Note that we have used the and operator && to combine the various tests for the percentage grade. BUT, this program not only looks very complicated, it also is an example of bad programming: we are not really using the if with multiple alternatives correctly.

First, the number x represents percentage, and therefore can not be larger than 100. We should thus not have to test for x being bigger than 100.

Secondly, and more importantly, the only way the second statement (assigning a "B") can happen, is if the first test returns false. In other words, the only way the second test can be reached is if the grade in percent is not 90 or better. Hence, I don't have to test again whether the grade is less than 90 - I know it must be, because otherwise this statement would never be reached.

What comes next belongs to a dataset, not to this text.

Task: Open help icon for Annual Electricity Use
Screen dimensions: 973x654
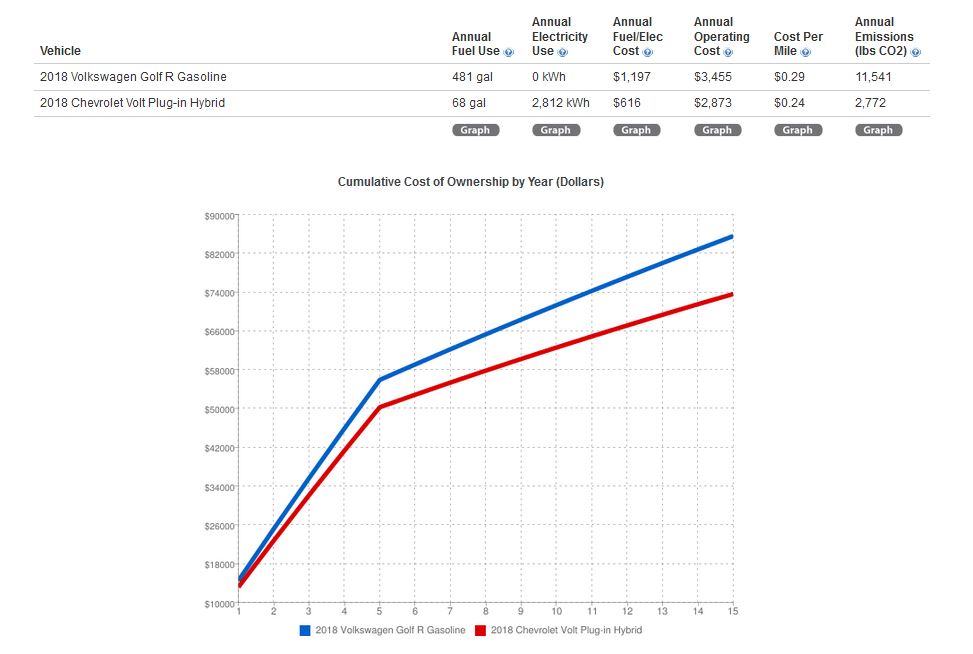Action: (x=563, y=52)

Therefore, we should rewrite the test as follows:

   if (x >= 90)
      cout << "A";
   else if (x >=80)
      cout << "B";
   else if (x >=70)
      cout << "C";
   else if (x >=60)
      cout << "D";
   else
      cout << "F";     

Note also that we completely removed any test for the last else. After all, the only possibility of reaching this line is if every previous test has failed, which means that the grade percentage is less than 60% for sure; we don't have to test for this again.

When using multiple if and else statement, one has to be somewhat careful about the order that the tests are made. For example, we could not use the following test for our program:

   if (x >=60)
      cout << "D";
   else if (x >=70)
      cout << "C";
   else if (x >=80)
      cout << "B";
   else if (x >= 90)
      cout << "A";
   else
      cout << "F";

This would be incorrect ... what, for example, would the grade be if somebody had a 92% ?

(bgw)